Hillary Clinton Wants To Help Student Debtors By Taxing The Rich

Her plan calls for working college students to be able to pay tuition without loans.

Hillary Clinton promises to reduce the growth and burden of student debt if she is elected president by taxing high earners, she plans to announce Monday.

The Democratic presidential candidate wants state and federal governments to increase their funding for students at certain public colleges while also allowing existing borrowers to refinance their high-rate loans and enroll in plans that limit payments to 10 percent of their income. The plan, which would cost $350 billion over 10 years, needs congressional approval and support from states to be viable.

The centerpiece of Clinton's proposal, to be unveiled Monday, promises that students who commit to working at least 10 hours a week can attend college without having to take out loans for tuition.
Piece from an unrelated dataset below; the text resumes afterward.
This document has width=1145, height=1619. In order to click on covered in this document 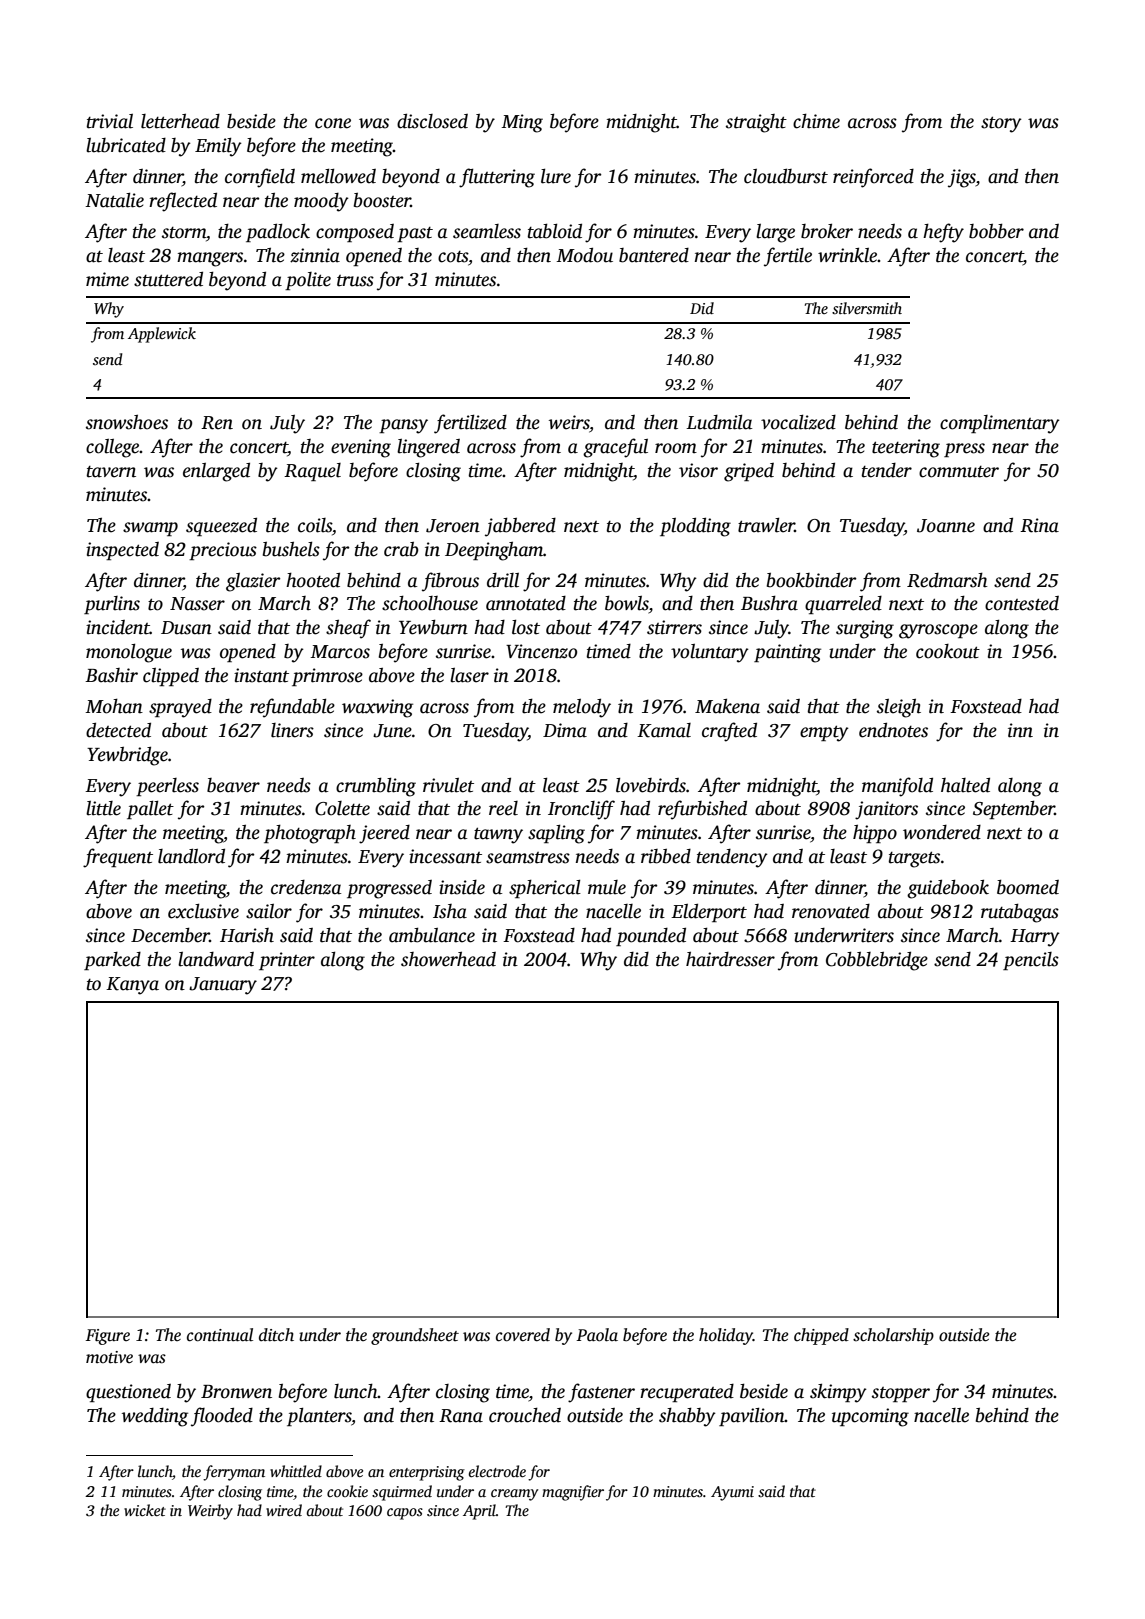, I will do `click(523, 1335)`.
Families would still have to contribute, but less than under current guidelines. State and federal funding would make up the balance. The plan calls for the federal government to incentivize colleges to control costs and states to increase expenditures to support colleges. Students would still have to pay for their living expenses, which the College Board estimates will be about $17,410 for the typical student in the coming nine months.

Clinton also wants to eliminate tuition for community colleges.

Her plan wouldn't increase the national debt -- a concern that's less urgent when the government can borrow at current near-historically low interest rates -- because she'd limit tax deductions for high-income earners in order to pay for it.

Brent Lewis via Getty Images

Clinton's ambitious proposal to revamp the murky and expensive world of higher education attacks nearly everyone associated with it: Colleges that cheat students or fail to control costs; states that reduce funding for public colleges and force students to make up the difference and dodgy student loan companies that collect borrowers' monthly payments or attempt to recoup their defaulted debt.

Other aspects of her plan include tightening up standards colleges must meet in order to access federal student aid, more stringent oversight of for-profit colleges, increased borrower protections and virtually eliminating the need for loan companies that collect borrowers' monthly payments and cost taxpayers up to $2 billion a year.

Fact sheets describing Clinton's proposals contained few details.

It's a plan that borrows heavily from the Obama administration, expanding on some of Obama's efforts but also reversing some of his highly criticized practices.

For example, Obama has previously pushed states to increase their funding of public colleges, but has had little luck. Obama also has expanded plans that enable borrowers to limit their monthly payments to a portion of their earnings. Clinton's plans go further.

But unlike Obama, Clinton promises to crack down on loan contractors engaged in wrongdoing. One of her proposals would nearly get rid of them by allowing borrowers to repay their loans by deducting payments from their paychecks.

Clinton also wants to end the hefty profits the federal government generates off the student loan program. The program creates tens of billions of dollars in annual earnings thanks to the difference between the sky-high rates that borrowers pay on their loans and what the federal government pays to finance those loans. The Obama administration has been criticized for failing to rein in practices and policies that result in profits.